▶ **DATASET RECORDS**:

########

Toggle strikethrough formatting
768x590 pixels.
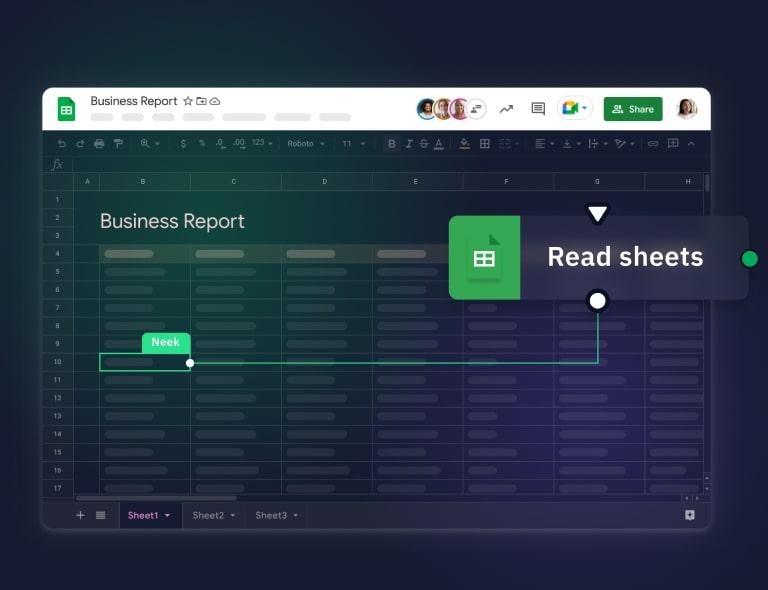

########

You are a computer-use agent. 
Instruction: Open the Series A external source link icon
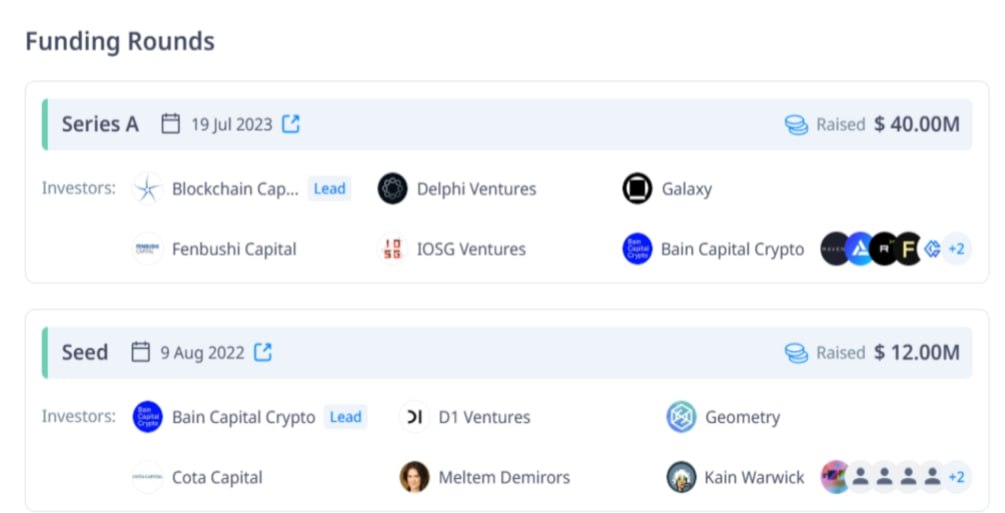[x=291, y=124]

########

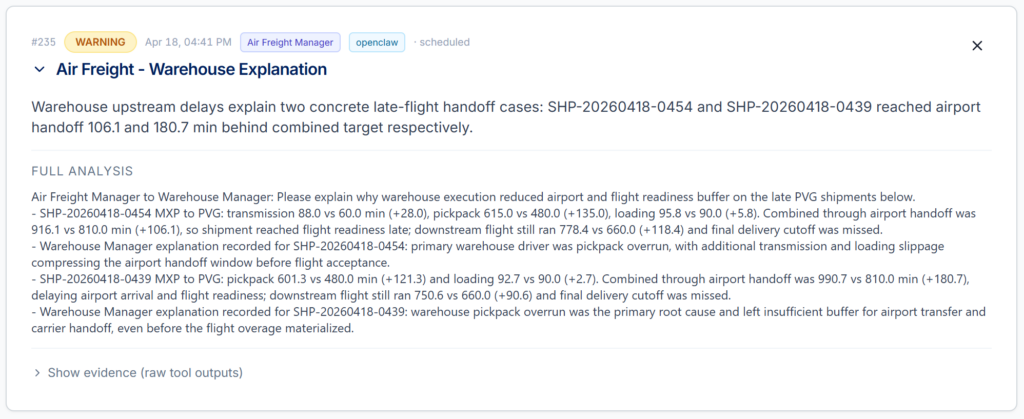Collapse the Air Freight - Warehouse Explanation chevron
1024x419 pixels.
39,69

########

▶ **TASK OBJECTIVE**:
In the data above, find the line that contains "Toggle strikethrough formatting" and the line that contains "768x590 pixels.". Repeat exactly those lines and every line between them, and only those.

▶ **WRITTEN ANSWER**:
Toggle strikethrough formatting
768x590 pixels.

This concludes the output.